Cinghiali, il Parco difende il suo piano

Il presidente Diaconale: gli esposti fondati sul nulla, il contenimento resta la scelta più opportuna

L’AQUILA. «Le gabbie di cattura, il processo partecipativo e la filiera del cinghiale. A chi giova bloccare tutto ciò?». Il Parco nazionale Gran Sasso-Laga ha tenuto ieri ad Assergi una conferenza stampa per riaffermare la legittimità e il valore del proprio piano di contenimento del cinghiale, liberare il campo dalle semplicistiche accuse di illegittimità del processo e ribadire l’impegno a favorire la coesistenza tra fauna selvatica e attività antropiche.

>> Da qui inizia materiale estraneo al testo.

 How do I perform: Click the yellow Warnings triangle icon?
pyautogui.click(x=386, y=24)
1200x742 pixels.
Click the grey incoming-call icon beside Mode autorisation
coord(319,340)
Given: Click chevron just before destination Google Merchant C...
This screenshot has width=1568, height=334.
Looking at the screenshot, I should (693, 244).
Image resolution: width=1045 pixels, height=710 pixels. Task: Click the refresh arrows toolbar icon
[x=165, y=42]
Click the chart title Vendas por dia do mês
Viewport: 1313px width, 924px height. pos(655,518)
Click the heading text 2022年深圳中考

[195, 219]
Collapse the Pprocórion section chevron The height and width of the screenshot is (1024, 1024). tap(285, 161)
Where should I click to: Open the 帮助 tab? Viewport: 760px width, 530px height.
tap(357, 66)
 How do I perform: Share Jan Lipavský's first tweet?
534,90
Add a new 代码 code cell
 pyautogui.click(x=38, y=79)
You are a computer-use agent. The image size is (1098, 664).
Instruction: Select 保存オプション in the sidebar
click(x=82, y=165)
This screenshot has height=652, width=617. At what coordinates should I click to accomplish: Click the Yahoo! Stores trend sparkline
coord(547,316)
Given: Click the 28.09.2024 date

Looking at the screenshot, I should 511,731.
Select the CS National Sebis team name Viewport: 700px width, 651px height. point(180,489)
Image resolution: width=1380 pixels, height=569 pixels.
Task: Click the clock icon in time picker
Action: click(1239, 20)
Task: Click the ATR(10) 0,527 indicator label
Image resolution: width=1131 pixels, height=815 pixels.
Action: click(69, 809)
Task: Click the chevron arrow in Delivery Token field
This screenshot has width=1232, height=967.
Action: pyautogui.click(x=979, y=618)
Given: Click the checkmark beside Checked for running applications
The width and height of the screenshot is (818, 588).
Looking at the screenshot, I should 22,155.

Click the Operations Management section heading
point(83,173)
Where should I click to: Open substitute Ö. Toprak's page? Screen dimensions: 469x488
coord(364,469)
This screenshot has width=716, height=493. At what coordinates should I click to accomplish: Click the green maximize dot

«Operiamo con senso di responsabilità», ha dichiarato il presidente Arturo Diaconale, «nei confronti del territorio e delle popolazioni. Le esperienze del passato ci insegnano che tale operato è il più opportuno e proficuo e mi auguro lo stesso senso di responsabilità possa essere dimostrato anche da quanti non considerano le conseguenze dei propri esposti fondati sul nulla». Presenti il direttore Marcello Maranella, il responsabile del servizio scientifico Federico Striglioni, il veterinario dell’ente Umberto Di Nicola e quanti al Parco sono impegnati nel campo, con l’ausilio di materiali foto e video sono state illustrate le procedure, le tecniche e gli strumenti utilizzati per la cattura degli animali. Soprattutto, sono state riaffermate le ragioni di una pratica che dal 1999 a oggi ha consentito di catturare 9000 cinghiali nelle aree critiche dell’area protetta. Intervento che, accanto ad azioni di prevenzione, come la distribuzione e la realizzazione di recinzioni per le colture, ha determinato una sensibile diminuzione dei danni e quindi degli indennizzi erogati.

«L’opzione dei recinti di cattura resta l’unica perseguibile», ha sottolineato Maranella, «per efficacia, economicità e sicurezza e, non ultimo, per il beneficio economico che può derivare ai territori dall’avvio di una filiera legata alla lavorazione e alla commercializzazione delle carni di cinghiale».